- [RECORDS SUPPLIED]:
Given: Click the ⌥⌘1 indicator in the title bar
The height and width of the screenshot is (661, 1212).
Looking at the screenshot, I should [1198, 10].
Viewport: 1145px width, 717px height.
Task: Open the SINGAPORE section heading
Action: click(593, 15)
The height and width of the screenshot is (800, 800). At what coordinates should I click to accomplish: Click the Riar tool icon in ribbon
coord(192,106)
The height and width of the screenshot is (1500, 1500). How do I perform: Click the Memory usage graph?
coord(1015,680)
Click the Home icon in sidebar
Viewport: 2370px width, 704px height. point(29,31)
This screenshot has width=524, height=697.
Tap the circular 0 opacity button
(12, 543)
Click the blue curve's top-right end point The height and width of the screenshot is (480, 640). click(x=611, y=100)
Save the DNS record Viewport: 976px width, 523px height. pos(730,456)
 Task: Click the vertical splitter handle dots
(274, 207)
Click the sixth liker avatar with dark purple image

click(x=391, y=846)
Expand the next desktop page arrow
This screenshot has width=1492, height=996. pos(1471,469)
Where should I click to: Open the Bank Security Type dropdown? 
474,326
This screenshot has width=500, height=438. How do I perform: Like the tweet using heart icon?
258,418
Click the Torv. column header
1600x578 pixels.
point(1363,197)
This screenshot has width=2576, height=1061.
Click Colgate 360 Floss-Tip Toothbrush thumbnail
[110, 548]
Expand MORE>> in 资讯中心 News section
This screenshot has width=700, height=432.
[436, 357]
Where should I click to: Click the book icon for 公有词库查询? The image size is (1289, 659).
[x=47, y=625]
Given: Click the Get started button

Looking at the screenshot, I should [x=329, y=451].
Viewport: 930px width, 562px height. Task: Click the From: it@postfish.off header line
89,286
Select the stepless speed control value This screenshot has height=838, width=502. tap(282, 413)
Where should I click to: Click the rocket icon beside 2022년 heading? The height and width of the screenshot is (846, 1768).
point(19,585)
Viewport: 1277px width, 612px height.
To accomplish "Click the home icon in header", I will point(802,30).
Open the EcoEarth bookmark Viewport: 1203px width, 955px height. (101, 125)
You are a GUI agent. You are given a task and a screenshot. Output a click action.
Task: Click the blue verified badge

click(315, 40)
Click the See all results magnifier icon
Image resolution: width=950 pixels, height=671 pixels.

- [ACTION ITEM]: In the entries above, find the line containing "Where should I click to: Click the rocket". Set down that line and every line after it through the last one, exactly and alone.

- [FINISHED EXERCISE]:
Where should I click to: Click the rocket icon beside 2022년 heading? The height and width of the screenshot is (846, 1768).
point(19,585)
Viewport: 1277px width, 612px height.
To accomplish "Click the home icon in header", I will point(802,30).
Open the EcoEarth bookmark Viewport: 1203px width, 955px height. (101, 125)
You are a GUI agent. You are given a task and a screenshot. Output a click action.
Task: Click the blue verified badge

click(315, 40)
Click the See all results magnifier icon
Image resolution: width=950 pixels, height=671 pixels.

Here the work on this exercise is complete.